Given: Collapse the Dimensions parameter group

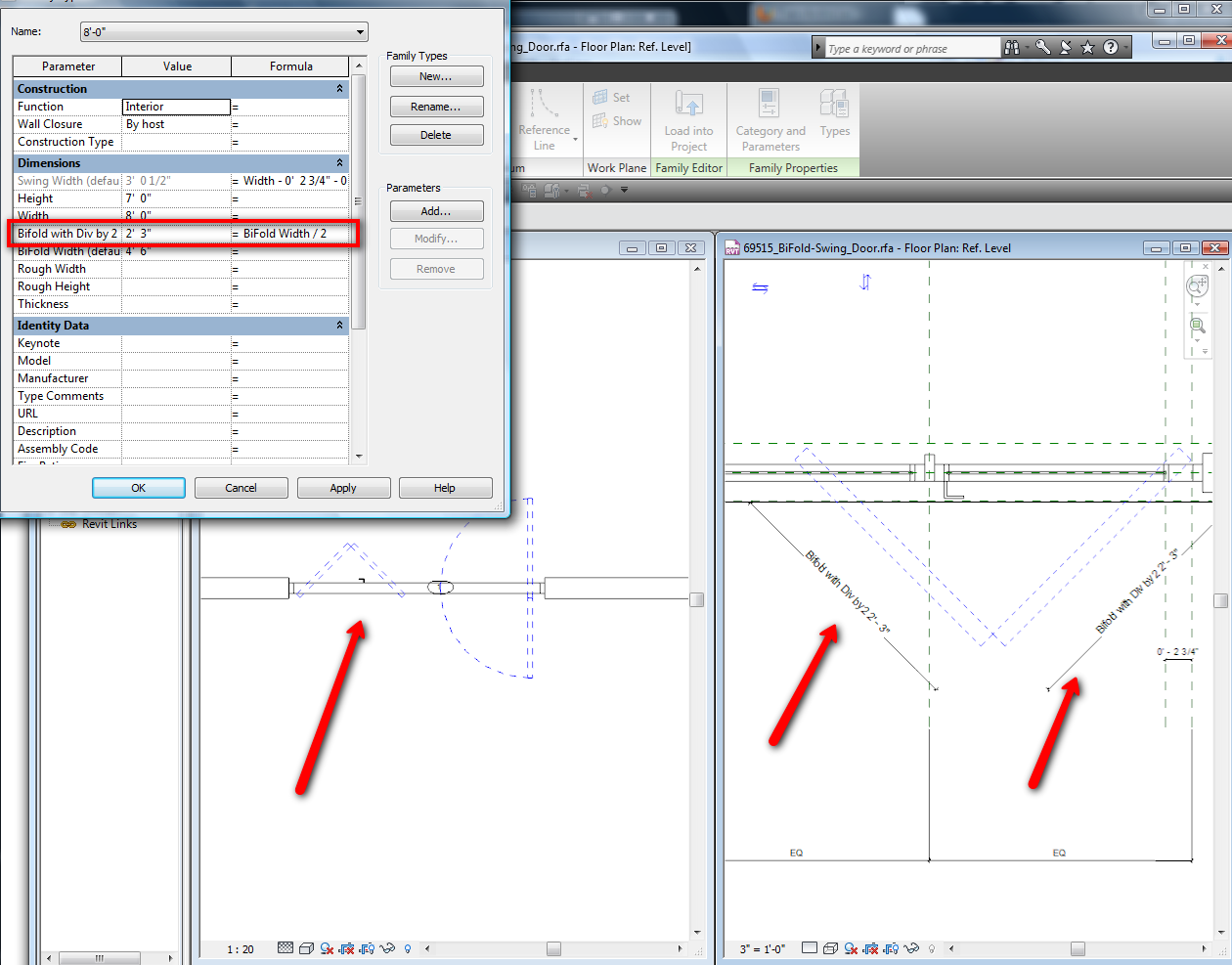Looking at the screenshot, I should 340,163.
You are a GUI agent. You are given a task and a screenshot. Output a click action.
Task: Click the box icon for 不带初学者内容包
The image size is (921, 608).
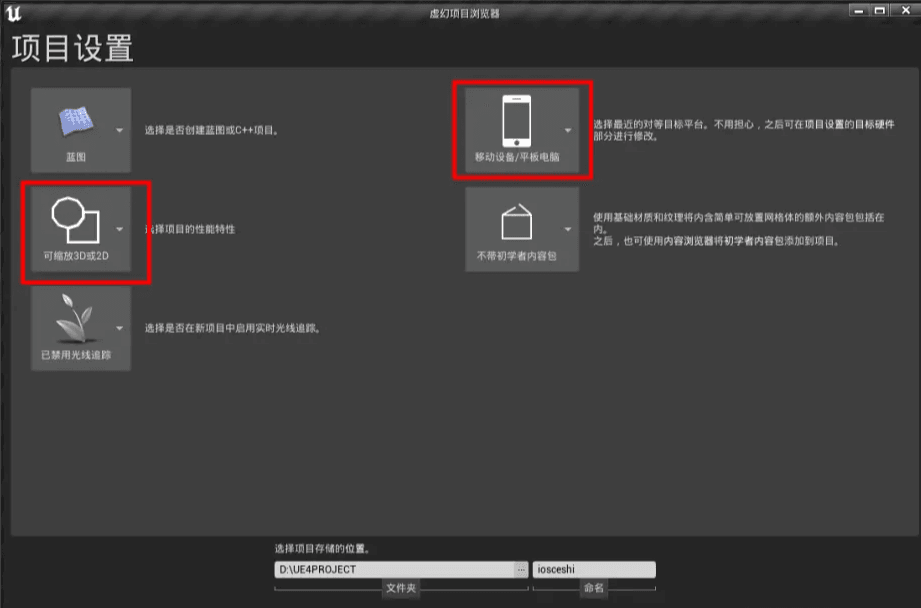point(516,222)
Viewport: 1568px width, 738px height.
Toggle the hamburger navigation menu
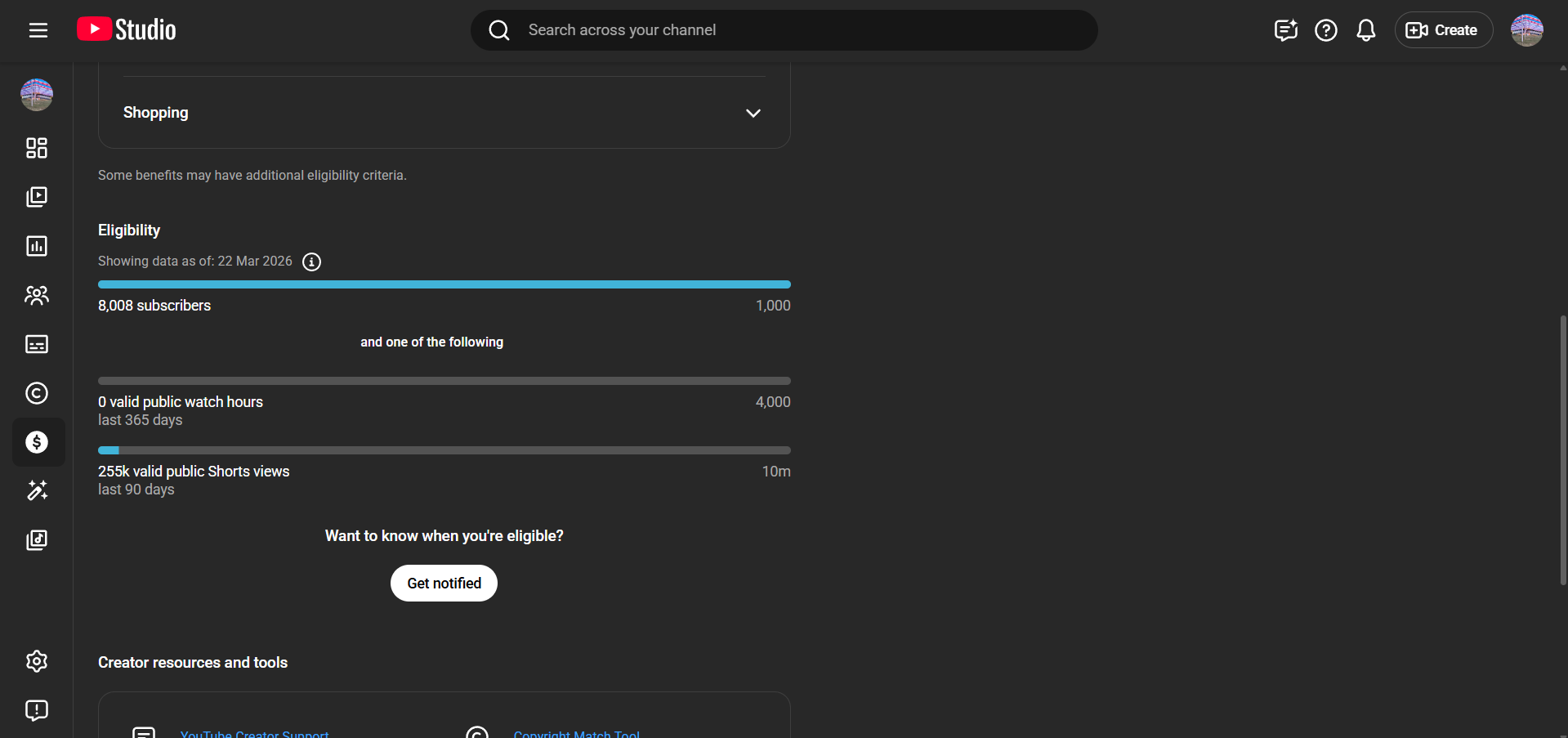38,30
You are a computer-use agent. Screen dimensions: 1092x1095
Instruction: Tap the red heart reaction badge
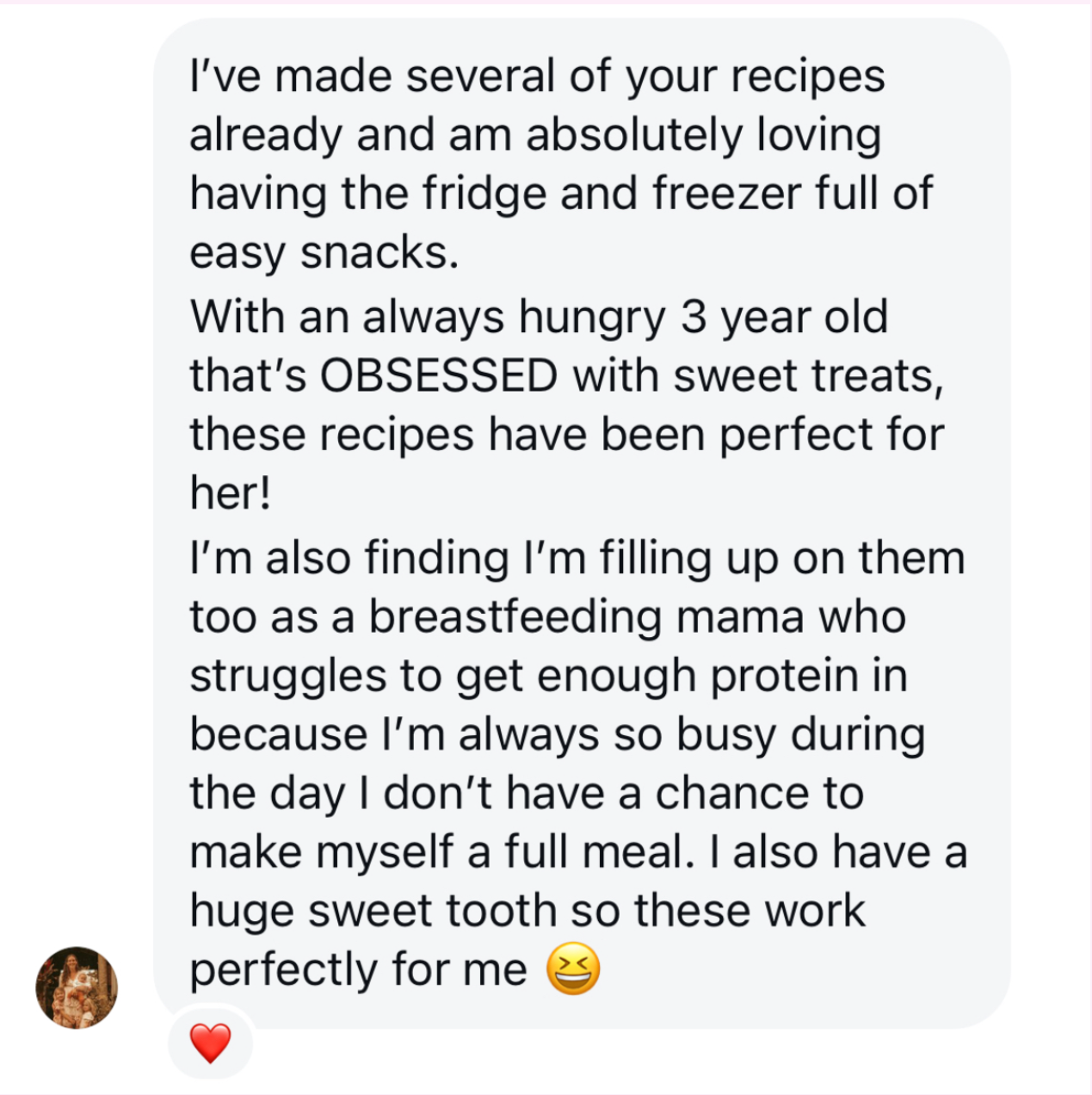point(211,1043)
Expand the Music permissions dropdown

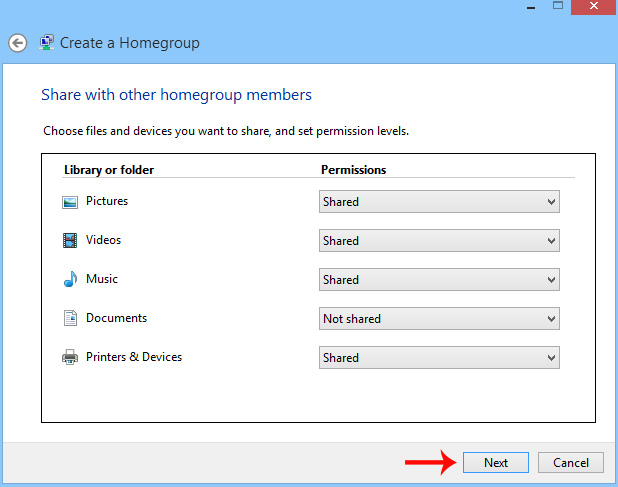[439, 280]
+===+
■ EXERCISE GOAL
Above are the records. Identify each line that contains the word "agent".

■ RESULT
You are a GUI agent. You are given a task and a screenshot. Output a click action.
You are a computer-use agent. Screen dimensions: 1092x1095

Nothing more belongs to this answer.